Loryn: No matter how much crafting experience you have, things often go wrong when you’re designing a custom project. The trick is not to get discouraged, and use your creativity to come up with a solution!
I’ve been wanting roman shades for my living room, and I thought I would get started on this window because it is the smallest of the three (it’s a Victorian house, so the window panes on the downstairs windows are over 6′ tall on most of the windows). I just needed one piece of fabric that was 55″ wide by about 40″ long. What could be easier than that? Famous last words!
For my fabric, I have a bolt of upholstery-weight linen cotton fabric that I picked up at a garage sale for $10. I bought it specifically for these shades.
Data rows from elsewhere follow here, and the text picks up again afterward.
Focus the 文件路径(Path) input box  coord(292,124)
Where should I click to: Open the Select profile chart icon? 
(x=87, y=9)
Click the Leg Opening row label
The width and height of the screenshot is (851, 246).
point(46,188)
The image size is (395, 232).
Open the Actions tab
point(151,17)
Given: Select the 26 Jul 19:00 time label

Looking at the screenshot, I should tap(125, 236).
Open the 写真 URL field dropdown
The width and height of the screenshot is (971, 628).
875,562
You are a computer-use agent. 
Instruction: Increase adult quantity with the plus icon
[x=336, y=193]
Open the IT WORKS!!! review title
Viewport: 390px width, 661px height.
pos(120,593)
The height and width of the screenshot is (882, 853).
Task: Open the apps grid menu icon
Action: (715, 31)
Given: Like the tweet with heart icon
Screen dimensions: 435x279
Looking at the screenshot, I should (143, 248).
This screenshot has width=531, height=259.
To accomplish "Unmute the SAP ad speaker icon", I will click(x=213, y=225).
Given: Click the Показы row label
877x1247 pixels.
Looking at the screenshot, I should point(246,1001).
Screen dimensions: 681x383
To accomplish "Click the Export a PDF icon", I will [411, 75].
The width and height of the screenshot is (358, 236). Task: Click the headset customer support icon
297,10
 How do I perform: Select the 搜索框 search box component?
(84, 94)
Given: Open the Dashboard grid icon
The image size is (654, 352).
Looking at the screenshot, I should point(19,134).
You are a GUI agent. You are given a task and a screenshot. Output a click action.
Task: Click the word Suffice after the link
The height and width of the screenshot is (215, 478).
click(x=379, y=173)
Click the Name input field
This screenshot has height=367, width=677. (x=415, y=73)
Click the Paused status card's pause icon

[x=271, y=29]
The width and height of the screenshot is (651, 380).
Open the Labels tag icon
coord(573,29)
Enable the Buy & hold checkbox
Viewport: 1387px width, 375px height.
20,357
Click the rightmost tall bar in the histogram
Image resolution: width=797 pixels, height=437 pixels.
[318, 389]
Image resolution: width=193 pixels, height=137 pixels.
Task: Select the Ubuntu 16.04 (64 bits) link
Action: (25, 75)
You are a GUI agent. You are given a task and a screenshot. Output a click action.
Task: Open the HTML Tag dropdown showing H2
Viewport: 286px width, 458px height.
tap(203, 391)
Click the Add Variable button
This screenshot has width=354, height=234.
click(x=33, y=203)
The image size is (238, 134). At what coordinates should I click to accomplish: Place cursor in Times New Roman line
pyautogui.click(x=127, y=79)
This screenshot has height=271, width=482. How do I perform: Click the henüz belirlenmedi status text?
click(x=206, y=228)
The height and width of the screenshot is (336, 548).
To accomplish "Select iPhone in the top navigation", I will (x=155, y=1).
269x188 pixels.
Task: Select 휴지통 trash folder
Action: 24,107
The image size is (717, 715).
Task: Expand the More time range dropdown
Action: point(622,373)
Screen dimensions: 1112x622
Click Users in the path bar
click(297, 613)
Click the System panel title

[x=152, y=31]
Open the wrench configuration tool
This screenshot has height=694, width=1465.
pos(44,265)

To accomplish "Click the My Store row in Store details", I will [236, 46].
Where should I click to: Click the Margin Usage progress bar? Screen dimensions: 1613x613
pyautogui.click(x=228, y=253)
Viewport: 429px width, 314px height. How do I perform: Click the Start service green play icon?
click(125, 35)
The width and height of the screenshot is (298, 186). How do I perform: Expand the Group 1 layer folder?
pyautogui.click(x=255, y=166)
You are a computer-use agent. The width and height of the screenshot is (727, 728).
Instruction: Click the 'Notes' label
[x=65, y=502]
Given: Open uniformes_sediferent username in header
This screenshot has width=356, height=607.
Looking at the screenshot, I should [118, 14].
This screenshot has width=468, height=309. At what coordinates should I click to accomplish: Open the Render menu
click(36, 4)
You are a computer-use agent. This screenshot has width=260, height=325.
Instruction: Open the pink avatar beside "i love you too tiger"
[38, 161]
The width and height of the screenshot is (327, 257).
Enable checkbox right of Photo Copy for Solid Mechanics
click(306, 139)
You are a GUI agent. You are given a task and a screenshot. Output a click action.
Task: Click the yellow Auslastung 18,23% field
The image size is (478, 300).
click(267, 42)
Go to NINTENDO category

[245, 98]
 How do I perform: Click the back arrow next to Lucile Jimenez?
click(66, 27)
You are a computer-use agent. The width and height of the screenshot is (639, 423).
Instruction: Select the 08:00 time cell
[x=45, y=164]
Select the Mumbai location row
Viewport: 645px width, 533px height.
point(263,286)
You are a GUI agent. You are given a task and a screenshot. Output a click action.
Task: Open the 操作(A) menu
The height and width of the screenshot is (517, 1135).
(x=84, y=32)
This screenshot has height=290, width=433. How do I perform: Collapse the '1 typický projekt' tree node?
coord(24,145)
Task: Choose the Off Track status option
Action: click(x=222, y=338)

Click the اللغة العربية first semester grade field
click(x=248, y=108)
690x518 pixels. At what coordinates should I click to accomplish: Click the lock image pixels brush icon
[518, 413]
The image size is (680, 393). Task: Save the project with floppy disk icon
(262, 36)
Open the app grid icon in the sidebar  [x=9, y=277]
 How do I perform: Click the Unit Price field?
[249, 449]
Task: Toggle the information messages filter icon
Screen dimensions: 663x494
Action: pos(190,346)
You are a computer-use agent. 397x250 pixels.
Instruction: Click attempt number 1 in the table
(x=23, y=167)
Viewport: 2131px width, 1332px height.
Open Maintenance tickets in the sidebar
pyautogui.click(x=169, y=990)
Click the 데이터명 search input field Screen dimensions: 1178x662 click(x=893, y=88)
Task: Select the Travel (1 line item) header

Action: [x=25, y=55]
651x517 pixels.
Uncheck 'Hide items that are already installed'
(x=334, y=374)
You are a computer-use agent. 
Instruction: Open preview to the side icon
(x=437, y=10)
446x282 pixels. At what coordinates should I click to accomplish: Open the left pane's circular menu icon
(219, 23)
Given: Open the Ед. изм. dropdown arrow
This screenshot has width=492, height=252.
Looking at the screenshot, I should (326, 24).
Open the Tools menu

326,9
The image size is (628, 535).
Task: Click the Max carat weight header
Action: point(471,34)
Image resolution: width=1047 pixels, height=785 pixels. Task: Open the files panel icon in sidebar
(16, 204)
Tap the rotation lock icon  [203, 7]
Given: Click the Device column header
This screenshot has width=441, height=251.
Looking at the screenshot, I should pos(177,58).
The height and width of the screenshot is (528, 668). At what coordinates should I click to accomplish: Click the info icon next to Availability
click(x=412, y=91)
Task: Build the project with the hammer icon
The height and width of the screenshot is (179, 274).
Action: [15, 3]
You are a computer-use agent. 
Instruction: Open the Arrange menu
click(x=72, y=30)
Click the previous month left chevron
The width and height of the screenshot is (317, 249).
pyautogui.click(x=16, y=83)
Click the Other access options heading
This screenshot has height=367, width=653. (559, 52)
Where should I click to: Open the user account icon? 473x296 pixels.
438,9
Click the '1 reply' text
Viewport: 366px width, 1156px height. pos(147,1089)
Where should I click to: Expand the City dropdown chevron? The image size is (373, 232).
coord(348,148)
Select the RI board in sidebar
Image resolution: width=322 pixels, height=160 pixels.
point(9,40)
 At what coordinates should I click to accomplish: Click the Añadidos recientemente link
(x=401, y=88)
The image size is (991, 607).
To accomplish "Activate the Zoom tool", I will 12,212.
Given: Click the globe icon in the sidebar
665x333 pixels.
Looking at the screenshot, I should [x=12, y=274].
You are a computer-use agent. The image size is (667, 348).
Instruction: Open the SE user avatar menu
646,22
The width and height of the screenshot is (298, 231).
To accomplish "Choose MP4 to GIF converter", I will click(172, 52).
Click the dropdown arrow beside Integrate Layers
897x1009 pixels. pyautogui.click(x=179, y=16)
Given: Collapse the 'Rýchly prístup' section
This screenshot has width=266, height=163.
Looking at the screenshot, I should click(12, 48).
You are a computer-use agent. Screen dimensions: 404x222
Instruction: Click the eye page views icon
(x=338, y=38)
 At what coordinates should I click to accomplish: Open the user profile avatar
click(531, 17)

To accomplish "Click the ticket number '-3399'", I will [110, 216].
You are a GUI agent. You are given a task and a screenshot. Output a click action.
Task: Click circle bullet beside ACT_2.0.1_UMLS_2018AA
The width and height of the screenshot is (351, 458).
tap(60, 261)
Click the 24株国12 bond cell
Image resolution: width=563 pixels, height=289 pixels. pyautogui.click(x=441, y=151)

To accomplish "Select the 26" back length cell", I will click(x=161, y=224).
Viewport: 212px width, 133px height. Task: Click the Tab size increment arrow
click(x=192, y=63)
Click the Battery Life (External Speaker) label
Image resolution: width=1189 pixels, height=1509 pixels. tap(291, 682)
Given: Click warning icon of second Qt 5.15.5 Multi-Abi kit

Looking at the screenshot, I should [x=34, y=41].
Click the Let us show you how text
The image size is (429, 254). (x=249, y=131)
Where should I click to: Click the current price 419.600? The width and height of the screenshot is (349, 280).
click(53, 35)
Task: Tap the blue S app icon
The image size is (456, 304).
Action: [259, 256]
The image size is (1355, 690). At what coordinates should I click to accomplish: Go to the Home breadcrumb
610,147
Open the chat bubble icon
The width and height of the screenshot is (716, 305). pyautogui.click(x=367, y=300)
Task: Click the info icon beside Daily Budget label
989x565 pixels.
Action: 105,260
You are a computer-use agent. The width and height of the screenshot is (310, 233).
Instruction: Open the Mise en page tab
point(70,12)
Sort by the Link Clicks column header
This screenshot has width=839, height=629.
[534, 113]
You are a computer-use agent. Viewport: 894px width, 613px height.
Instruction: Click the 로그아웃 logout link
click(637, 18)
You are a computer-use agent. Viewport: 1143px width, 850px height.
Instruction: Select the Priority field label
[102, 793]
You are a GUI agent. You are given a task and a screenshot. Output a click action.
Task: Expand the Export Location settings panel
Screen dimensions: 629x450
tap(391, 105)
I love the horizontal woven stripe. The fabric is 56″ wide, so I had one inch to spare for a hem.
First check. After I cut the length I needed, I discovered this stain along the folded edge of the bolt. I need every bit of this fabric for my three windows, so going down to the unstained part of the bolt was not an option. No problem, I’m used to getting stains out of vintage fabrics. I soaked the fabric in Biz (which is what I had on hand) for several hours. Biz is great at getting out greasy stains, but it didn’t have any effect on this stain.
I went out and picked up some oxygen detergent, and used the boiling method to clean it a second time. Stain didn’t budge.
I tried the oxy method again, and this time I boiled the fabric for nearly an hour. Stain didn’t budge.
The oxy method removes just about every stain but rust, so maybe that’s a rust stain. I soaked the fabric in Yellow Out for several hours, which was a pain because it gives off a lot of fumes. Stain still didn’t budge.
By this time, I was ready to admit defeat and start looking for other options to hide the stain.
One option would be to cut out the stain and put vertical seams in the shade. I didn’t want to do that in this case because I wanted to emphasize the horizontal lines of the fabric. Roman shades often use ribbons on the front of the shade where the tapes are, so I bought some bias tape that could cover the stain. One piece would go down the middle (over the stain), and two pieces would go at each edge.
Before I could iron the tape on, I needed to run the fabric through a regular laundry cycle to get all the Yellow Out rinsed out. When I pulled the fabric out of the washer, the stain was gone.
Don’t ask me why regular laundry detergent worked where all my other cleaners didn’t. Who knows.
I scrapped the bias tape idea, and went back to my original plan. It should be smooth sailing from here, right? Those of you who’ve worked with linen or cotton fabric can probably guess what went wrong next. I dried and ironed the fabric, and then decided to double-check my measurements so I could hem the sides. Only to find that the heat from boiling had shrunk my fabric by 2″. It was now only 54″ wide, and the window is 55″ wide.
Sigh. I guess it needed a decorative binding anyway, didn’t it? It adds a nice accent color, and nobody has to know it’s covering up a mistake. I cut a 4″ strip of fabric to add a 1 1/2″ finished binding that extends past the edge of the main body and adds the width I need. I cut the binding horizontally across the fabric rather than on the bias so that I could have horizontal stripes along the sides to match the horizontal stripe in the main fabric.
I had a great tutorial to show you on how to make perfect mitered corners for binding. Unfortunately, I learned that my method does not work when the binding extends past the edge. Instead of nice, flat, square corners, the binding pulls, giving my shade convex corners.
This time I admitted defeat. The convex corners are staying! They’re just as hard to see in person as they are in the photos. I’ll show you how to apply binding on another project!
I tried one final new idea on this shade: I sewed on eyes (from hook and eye sets) instead of rings for the shade strings.
I have a huge lot of vintage hooks and eyes that came from an estate sale. I thought I would try using them in place of rings to guide the ropes that raise and lower the roman shade. They were easier to sew on, but I don’t recommend them for shades that you’ll raise and lower a lot. the sharp eyes will cut the ropes eventually.
After all of that, I finally have a finished shade that I really like. Challenges will always arise when you’re designing a new project. The more you exercise your creativity to overcome the obstacles, the easier it gets. And in the long run, those creative solutions will become your best work!